### Text section ###
The `bigquery` subcommand loads weather data into BigQuery. In addition to the common options above, users may specify
command-specific options:

_Command options_:

* `-o, --output_table`: (required) Full name of destination BigQuery table. Ex: my_project.my_dataset.my_table
* `-v, --variables`:  Target variables (or coordinates) for the BigQuery schema. Default: will import all data variables
  as columns.
* `-a, --area`:  Target area in [N, W, S, E]. Default: Will include all available area.
* `--import_time`: When writing data to BigQuery, record that data import occurred at this time
  (format: YYYY-MM-DD HH:MM:SS.usec+offset). Default: now in UTC.
* `--infer_schema`: Download one file in the URI pattern and infer a schema from that file. Default: off
* `--xarray_open_dataset_kwargs`: Keyword-args to pass into `xarray.open_dataset()` in the form of a JSON string.
### Given information ###
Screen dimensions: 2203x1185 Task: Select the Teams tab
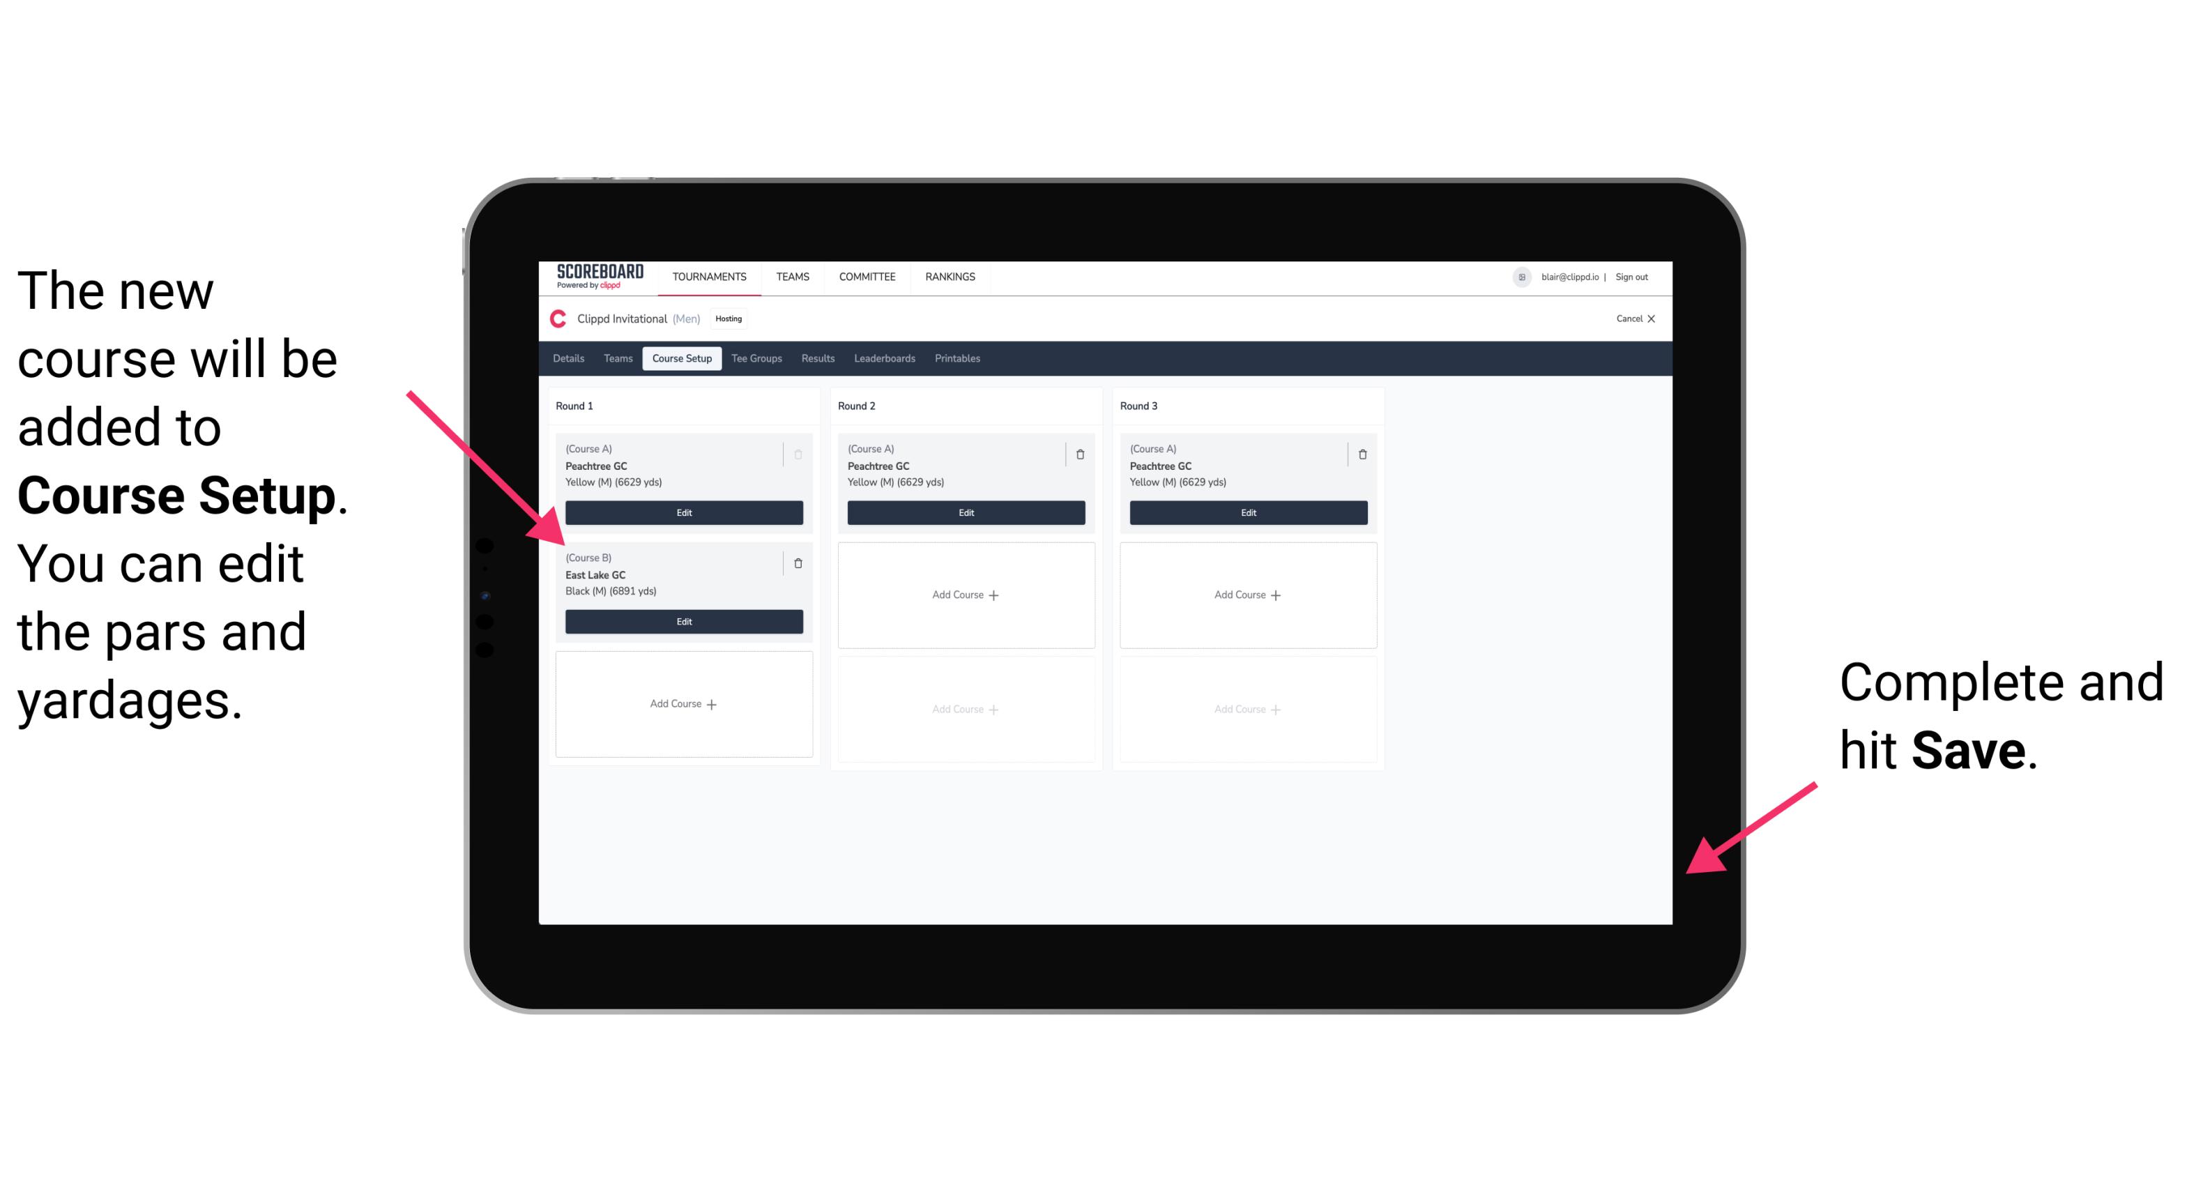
###
### Tasks to complete
1. List every long-form option name in the bigquery subcommand options.
2. Translate this sentence from the bigquery subcommand options into German: "The `bigquery` subcommand loads weather data into BigQuery."
3. In the bigquery subcommand options, what is the default value of `--import_time`?

### Written responses
1.
--output_table
--variables
--area
--import_time
--infer_schema
--xarray_open_dataset_kwargs

2. Der Unterbefehl `bigquery` lädt Wetterdaten in BigQuery.

3. Now in UTC.